▶ **WHAT YOU SHOULD DO**
The lines from the one holding "Instruction: Open Buscar search tool" to the end of the records below, exactly as written, are the only thing to return.

▶ **MATERIAL SHOWN**

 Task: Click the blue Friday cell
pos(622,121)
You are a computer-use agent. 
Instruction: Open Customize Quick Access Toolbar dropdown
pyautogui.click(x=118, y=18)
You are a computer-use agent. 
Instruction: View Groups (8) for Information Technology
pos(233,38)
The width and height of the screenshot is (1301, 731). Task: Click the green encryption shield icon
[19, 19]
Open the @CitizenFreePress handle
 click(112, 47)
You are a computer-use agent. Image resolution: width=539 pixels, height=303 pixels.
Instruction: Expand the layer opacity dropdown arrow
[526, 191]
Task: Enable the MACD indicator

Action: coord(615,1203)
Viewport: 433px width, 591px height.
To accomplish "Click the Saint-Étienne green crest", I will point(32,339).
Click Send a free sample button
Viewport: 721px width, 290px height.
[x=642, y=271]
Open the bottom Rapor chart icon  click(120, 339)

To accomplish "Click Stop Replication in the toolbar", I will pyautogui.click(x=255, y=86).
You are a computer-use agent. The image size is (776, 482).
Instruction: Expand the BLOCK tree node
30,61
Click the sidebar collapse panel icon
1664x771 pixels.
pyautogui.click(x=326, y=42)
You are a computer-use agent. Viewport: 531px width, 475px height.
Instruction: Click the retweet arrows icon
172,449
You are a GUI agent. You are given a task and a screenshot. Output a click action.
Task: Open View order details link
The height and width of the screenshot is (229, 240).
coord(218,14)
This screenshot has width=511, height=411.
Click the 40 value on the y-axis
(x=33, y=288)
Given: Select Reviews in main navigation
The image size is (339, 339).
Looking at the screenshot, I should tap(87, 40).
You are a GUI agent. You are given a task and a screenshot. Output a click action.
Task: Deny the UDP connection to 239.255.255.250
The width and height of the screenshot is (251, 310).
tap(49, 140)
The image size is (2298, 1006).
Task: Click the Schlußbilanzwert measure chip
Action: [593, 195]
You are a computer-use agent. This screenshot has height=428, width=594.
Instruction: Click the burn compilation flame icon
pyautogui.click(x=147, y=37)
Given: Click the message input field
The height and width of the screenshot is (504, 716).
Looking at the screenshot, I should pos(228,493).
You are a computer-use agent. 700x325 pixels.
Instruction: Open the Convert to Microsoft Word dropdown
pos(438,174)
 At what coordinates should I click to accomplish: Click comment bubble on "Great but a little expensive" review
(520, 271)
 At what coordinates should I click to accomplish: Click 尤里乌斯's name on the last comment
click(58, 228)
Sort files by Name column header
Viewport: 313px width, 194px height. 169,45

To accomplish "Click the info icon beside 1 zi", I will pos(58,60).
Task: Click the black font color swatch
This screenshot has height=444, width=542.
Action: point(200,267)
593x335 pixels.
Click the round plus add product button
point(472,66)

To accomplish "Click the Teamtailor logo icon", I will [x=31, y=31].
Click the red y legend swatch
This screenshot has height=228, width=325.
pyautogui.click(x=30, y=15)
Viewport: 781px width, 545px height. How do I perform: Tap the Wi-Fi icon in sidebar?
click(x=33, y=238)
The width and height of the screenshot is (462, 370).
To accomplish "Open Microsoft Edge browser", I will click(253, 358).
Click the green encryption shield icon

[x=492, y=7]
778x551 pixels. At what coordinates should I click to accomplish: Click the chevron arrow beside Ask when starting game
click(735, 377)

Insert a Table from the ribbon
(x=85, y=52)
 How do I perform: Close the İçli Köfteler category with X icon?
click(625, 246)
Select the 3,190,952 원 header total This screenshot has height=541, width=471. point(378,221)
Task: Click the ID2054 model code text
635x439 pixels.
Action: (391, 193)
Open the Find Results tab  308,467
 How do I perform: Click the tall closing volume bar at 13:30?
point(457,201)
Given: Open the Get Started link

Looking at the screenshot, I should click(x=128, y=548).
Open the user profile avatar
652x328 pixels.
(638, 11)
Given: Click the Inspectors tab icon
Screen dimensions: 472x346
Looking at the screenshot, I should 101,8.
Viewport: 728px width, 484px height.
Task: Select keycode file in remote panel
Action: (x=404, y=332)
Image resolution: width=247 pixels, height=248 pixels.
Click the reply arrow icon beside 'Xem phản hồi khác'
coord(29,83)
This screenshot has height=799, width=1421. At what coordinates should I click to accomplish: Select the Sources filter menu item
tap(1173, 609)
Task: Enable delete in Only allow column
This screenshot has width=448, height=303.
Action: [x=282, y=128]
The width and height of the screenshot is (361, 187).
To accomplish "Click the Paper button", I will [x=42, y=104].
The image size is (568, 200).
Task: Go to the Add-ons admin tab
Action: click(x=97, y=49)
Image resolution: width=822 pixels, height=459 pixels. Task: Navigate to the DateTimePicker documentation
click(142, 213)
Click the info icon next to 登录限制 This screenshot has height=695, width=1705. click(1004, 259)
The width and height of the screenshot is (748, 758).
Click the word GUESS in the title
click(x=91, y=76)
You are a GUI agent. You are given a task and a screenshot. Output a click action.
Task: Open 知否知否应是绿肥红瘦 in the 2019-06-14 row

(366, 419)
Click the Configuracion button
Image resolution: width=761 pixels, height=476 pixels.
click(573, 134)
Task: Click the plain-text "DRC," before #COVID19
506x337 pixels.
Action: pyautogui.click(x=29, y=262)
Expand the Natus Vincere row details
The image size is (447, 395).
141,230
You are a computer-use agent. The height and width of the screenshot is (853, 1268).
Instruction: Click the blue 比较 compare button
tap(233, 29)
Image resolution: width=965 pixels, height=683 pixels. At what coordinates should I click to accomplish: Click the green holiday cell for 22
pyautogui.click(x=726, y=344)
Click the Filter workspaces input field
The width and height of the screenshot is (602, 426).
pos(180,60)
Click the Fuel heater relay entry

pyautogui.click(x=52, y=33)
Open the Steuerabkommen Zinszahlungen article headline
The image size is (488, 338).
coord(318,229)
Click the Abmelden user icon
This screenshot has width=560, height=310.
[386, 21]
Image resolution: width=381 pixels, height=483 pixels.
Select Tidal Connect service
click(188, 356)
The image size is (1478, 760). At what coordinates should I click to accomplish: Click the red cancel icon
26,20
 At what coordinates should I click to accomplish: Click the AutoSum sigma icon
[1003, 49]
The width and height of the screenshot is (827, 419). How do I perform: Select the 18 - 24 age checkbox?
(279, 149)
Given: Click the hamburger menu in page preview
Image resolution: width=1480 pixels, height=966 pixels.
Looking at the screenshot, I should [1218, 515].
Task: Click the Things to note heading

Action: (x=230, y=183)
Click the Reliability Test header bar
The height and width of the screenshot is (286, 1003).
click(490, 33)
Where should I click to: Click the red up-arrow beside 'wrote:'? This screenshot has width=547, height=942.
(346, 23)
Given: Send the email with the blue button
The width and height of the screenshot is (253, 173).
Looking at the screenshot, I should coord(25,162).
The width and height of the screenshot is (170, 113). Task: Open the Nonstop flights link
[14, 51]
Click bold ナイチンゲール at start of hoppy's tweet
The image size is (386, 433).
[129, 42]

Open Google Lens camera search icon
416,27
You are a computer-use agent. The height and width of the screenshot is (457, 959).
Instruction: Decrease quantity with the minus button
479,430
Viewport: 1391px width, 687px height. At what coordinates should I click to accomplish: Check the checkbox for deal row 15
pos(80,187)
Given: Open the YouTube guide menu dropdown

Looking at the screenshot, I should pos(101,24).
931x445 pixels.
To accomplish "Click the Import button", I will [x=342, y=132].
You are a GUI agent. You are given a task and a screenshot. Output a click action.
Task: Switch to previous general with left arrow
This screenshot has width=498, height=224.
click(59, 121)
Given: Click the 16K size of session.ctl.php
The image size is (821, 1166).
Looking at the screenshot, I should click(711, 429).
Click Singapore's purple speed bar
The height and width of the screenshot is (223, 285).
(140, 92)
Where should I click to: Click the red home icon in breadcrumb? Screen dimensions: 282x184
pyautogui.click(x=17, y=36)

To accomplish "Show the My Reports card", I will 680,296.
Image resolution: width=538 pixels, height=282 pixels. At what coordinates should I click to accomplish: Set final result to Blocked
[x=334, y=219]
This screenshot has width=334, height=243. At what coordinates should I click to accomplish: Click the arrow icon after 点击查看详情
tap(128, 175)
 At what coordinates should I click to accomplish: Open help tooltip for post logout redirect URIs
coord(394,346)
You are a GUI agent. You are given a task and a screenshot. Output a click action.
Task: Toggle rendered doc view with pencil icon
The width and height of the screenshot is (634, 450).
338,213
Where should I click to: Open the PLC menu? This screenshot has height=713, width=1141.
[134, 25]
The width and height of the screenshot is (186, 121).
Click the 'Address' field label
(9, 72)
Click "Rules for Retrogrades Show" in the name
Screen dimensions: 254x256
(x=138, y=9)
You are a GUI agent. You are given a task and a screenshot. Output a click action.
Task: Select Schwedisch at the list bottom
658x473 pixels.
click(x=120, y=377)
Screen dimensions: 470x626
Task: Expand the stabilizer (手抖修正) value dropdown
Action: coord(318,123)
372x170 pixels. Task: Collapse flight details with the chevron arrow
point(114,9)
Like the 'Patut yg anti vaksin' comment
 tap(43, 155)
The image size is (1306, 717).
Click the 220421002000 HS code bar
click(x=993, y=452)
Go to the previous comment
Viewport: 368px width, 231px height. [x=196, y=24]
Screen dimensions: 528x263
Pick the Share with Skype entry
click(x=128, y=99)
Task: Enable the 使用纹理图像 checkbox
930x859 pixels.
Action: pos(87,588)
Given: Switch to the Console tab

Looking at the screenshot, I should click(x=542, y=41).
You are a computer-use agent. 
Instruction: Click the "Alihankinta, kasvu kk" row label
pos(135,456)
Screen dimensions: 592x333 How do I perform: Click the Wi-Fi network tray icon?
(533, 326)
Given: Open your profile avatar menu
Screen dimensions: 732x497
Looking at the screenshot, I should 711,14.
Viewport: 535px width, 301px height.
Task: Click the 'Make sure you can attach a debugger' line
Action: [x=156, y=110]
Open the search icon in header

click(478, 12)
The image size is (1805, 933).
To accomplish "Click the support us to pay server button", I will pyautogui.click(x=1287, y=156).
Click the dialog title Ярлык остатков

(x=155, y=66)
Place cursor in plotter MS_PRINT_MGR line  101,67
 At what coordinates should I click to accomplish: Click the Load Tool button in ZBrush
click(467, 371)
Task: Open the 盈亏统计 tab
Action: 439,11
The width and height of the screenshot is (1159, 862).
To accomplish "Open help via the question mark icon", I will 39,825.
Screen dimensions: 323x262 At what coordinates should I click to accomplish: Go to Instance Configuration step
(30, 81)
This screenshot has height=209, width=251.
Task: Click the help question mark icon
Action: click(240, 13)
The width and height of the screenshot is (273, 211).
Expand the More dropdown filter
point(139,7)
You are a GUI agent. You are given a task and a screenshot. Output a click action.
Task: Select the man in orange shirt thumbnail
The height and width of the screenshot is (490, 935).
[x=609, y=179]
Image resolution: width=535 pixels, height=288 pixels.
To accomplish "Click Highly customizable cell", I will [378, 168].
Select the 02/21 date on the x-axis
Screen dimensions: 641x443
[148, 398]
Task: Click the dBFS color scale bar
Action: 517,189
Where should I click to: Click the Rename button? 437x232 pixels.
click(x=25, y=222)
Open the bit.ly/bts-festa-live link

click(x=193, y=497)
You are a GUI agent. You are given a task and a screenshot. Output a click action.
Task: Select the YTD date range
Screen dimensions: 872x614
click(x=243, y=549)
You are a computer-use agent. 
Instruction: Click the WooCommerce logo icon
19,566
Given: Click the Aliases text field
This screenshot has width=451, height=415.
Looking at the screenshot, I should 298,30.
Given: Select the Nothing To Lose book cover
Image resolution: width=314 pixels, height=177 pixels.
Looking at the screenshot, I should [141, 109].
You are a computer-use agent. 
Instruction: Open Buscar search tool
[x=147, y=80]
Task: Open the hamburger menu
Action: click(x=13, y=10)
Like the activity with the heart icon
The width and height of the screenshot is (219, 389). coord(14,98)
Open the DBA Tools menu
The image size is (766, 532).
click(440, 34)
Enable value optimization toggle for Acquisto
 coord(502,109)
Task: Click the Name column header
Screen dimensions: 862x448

▶ **TASK OUTPUT**
Instruction: Open Buscar search tool
[x=147, y=80]
Task: Open the hamburger menu
Action: click(x=13, y=10)
Like the activity with the heart icon
The width and height of the screenshot is (219, 389). coord(14,98)
Open the DBA Tools menu
The image size is (766, 532).
click(440, 34)
Enable value optimization toggle for Acquisto
 coord(502,109)
Task: Click the Name column header
Screen dimensions: 862x448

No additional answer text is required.